Wenn sich ein Arbeitspreis pro Kilowattstunden nun aufgrund der Strompreisbremse ändert, ändert sich somit doch ein externen Prisbestandteil oder? Laut Energieversorger wird man darüber informiert, heißt das nicht auch, dass einem dann nach §41 Absatz 5 Satz 4 und 5 aufgrund einer Preisänderung dann das nach Satz 4 zustehende Recht der Sonderkündigung zusteht?
Hierfür hat der Gesetzgeber in § 12 Abs. 2 StromPBG die ausdrückliche Regelung getroffen, dass die Berücksichtigung des Entlastungsbetrags keine Preisänderung im Sinn des § 41 Absatz 5 des Energiewirtschaftsgesetzes darstellt und daher nicht zur Kündigung des Vertrages berechtigt.
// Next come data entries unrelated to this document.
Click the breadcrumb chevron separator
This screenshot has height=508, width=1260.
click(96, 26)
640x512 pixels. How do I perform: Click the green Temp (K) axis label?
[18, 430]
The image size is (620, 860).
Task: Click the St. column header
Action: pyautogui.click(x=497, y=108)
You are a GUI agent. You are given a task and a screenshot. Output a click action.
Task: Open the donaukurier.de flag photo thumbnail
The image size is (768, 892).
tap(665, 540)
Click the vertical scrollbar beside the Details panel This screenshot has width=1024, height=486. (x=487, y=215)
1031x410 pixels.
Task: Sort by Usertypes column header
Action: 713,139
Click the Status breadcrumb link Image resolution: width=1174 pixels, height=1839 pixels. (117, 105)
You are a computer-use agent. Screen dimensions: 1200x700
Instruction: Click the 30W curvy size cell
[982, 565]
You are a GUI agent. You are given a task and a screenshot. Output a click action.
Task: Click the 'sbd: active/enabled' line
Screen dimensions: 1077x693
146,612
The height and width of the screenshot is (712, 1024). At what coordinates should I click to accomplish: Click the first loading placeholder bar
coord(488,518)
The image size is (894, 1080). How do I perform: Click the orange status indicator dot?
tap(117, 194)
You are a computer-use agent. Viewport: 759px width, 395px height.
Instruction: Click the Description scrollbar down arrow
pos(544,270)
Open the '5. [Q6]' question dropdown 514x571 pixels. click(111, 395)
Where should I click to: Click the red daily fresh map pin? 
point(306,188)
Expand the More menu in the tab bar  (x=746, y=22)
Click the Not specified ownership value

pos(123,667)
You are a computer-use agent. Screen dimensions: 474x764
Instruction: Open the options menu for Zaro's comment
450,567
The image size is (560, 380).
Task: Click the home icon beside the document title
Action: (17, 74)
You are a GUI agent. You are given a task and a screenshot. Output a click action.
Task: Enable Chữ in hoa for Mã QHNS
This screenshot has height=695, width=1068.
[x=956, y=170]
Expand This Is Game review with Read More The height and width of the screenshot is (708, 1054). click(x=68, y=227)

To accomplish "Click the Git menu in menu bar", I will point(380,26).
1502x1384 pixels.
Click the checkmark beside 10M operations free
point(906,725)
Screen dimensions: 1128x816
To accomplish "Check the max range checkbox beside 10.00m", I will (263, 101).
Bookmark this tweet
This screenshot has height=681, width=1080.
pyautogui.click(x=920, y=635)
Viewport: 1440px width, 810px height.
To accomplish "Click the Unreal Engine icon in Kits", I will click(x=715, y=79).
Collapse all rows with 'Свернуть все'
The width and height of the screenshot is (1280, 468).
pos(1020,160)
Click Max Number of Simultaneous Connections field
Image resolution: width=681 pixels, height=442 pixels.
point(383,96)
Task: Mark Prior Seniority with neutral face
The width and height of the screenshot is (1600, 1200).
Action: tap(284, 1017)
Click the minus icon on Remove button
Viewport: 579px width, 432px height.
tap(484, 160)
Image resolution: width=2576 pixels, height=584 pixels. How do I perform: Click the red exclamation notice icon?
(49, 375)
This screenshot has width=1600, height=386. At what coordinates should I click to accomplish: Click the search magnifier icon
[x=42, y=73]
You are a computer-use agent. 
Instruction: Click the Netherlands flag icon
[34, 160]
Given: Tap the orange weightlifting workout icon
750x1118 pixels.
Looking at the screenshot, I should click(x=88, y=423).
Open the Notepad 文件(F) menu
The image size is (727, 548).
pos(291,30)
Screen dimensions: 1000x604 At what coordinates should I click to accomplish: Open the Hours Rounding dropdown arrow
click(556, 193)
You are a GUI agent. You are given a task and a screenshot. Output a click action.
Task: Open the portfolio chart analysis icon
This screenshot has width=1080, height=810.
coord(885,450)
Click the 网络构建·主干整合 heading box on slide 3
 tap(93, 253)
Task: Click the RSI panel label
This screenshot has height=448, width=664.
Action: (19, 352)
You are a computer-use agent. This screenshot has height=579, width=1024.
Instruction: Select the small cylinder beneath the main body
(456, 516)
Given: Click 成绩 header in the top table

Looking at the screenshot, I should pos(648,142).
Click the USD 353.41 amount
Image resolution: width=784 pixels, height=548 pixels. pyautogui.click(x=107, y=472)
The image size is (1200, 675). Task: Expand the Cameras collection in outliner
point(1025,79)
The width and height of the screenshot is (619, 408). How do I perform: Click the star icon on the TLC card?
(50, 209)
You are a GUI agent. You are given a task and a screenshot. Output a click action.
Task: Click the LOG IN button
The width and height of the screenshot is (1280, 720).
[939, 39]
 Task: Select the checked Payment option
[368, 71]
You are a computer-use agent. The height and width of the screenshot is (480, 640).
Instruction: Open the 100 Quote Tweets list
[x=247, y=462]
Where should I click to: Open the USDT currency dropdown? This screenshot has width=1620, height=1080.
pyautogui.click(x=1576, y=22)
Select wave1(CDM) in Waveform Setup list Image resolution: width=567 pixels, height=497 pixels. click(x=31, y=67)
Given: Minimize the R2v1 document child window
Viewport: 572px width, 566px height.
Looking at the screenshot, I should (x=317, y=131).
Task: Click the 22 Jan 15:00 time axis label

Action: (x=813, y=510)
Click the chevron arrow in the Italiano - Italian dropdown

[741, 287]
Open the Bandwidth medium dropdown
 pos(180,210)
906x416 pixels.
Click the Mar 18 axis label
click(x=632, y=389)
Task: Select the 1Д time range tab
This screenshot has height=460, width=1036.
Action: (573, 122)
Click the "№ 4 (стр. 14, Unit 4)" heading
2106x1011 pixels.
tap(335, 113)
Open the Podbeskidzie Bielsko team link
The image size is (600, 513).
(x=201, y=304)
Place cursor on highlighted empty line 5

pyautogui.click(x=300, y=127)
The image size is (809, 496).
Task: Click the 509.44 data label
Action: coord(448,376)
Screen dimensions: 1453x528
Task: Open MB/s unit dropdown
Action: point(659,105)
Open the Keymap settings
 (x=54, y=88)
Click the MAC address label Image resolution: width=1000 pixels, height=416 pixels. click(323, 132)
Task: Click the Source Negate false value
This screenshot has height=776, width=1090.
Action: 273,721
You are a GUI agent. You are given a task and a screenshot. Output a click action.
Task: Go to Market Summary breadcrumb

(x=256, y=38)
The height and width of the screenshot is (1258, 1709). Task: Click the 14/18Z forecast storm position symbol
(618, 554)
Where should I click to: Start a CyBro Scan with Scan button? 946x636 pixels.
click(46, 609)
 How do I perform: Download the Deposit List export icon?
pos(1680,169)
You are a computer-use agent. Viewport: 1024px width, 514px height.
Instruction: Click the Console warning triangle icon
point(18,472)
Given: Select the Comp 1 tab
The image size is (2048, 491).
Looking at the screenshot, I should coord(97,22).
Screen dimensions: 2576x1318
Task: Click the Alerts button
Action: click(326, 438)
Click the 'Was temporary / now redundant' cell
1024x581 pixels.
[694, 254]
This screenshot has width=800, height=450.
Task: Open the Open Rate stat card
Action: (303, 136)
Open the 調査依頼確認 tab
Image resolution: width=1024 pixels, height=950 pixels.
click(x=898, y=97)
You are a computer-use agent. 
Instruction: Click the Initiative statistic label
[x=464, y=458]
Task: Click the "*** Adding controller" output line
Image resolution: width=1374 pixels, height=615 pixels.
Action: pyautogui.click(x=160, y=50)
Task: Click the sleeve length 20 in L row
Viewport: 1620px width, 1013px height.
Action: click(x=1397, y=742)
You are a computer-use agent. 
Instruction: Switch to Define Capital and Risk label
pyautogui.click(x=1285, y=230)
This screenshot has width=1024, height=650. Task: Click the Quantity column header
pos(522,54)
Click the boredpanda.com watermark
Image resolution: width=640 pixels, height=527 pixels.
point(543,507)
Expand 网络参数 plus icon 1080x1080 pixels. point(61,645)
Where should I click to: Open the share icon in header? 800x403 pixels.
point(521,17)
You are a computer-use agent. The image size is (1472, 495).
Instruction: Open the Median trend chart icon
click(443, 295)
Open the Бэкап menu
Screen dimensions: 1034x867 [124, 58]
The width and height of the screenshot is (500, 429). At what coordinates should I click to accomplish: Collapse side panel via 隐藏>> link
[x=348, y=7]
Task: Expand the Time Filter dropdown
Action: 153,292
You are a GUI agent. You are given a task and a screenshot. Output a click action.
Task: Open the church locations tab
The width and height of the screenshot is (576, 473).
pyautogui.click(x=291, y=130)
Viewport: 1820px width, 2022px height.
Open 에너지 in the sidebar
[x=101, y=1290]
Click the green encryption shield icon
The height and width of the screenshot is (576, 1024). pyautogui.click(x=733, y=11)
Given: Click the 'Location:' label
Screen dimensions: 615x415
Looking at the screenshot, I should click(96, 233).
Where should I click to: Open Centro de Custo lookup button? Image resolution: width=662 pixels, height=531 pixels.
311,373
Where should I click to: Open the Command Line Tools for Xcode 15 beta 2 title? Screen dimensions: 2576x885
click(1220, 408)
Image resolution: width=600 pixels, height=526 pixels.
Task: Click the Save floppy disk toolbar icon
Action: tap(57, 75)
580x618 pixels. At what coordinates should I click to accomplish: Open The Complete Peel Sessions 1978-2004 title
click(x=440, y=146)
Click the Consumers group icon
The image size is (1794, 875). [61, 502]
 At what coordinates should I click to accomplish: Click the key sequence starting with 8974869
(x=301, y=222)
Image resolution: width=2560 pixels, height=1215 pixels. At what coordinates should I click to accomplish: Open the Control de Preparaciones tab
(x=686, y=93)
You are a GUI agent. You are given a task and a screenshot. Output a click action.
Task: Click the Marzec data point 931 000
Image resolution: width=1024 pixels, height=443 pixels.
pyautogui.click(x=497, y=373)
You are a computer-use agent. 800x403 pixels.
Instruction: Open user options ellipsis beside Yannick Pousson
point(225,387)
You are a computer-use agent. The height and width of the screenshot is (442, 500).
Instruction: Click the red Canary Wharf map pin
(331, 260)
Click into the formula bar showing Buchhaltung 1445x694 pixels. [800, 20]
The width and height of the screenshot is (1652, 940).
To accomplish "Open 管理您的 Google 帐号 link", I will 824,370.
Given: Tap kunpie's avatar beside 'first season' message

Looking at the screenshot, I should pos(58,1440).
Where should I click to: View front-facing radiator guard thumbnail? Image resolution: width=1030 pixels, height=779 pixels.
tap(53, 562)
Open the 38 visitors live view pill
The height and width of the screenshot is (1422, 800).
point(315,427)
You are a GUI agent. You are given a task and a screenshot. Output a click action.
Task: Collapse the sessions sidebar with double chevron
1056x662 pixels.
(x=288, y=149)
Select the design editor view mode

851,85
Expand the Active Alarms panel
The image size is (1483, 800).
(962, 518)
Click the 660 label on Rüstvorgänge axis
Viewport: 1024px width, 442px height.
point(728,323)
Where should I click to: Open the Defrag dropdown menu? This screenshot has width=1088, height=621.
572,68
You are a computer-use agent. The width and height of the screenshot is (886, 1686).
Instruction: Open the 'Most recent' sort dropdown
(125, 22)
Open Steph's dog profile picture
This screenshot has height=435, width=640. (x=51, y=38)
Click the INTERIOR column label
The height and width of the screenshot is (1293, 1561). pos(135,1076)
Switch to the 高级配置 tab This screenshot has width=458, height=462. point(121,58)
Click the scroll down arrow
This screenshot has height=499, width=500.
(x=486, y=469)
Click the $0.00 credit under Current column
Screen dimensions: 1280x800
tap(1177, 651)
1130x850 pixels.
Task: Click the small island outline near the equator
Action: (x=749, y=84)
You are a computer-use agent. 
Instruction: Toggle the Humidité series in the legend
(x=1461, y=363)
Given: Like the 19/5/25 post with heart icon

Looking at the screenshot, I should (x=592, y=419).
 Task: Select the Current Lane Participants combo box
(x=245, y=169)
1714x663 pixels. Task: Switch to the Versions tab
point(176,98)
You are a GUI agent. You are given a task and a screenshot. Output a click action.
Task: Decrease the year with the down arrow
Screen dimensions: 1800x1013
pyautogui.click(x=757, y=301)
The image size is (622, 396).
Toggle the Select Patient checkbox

Ich habe ein Einfamilienhaus, das zur Rentenabsicherung dient.. Ich habe ein sehr niedriges einkommen. Jetzt habe ich seit Oktober 22 (da lief mein Gasvertrag aus) anstatt 100€ für Gas 400€ bezahlt. Nun kommt die Gaspreisbremse. Was eigentlich positiv sein sollte ist doch beim genauen Hinsehen ziemlich nachteilig für mich.
Ich zahle seit Januar jetzt 260€ anstatt der 400€. Das heißt mich unterstützt der Staat (theoretisch), denn die letztendliche Abrechnung folgt noch, mit 140€. Nun liegt aber der Marktpreis (Verivox) inzwischen für meinen Verbrauch bei maximal 170€. Das heißt ich zahle immer noch monatlich 80€ mehr als der reguläre Marktpreis wäre, da ich kein Sonderkündigungsrecht besitze. Hier ist doch etwas ganz schief gelaufen mit dem Sonderkündigungsrechten. Gibt es keine Moralische Verpflichtung der Politik, rechtliche Rahmenbedingungen zu gestalten, dass es möglich ist, den günstigeren Preis zu erhalten und so für schätzungsweise 10 Millionen Gaskunden den Marktpreis zugänglich zu machen? Bin gespanntt auf Ihre Antwort.
Guten Tag ,
Frage:
ist es generell wirklich so, dass ein Kunde ‚wenn sein Versorger in dem mit Kunden bestehenden Vertrag die Preise senkt, (z.B Rabatt auf Arbeitspreis als Marketingmaßnahme – oder Weitergabe von Einkaufsvorteilen), ohne dass sich daraus für den Kunden irgendeine Verpflichtung ergibt, dass dieser Kunde dann ein Sonderkündigungsrecht hat?
Wenn ja – würde dies Versorger davon abhalten Preise in bestehenden Verträgen die Preise (aus welchen Gründen auch immer) zu senken.
Mein Stromanbieter hat mir ein Vorteilsangebot mit einer Strompreissenkung geschickt.
Wenn ich den Vertrag bis zum 15.10.23 zurück schicke erhalte ich zum 01.01.24
ein neuer Vertrag mit neuer Laufzeit von
zwei Jahren. Kann ich dann mein alten Vertrag dann mit einer Sonderkündigung
kündigen? Weil es viel günstigere Stromanbieter geben. das wäre von Vorteil.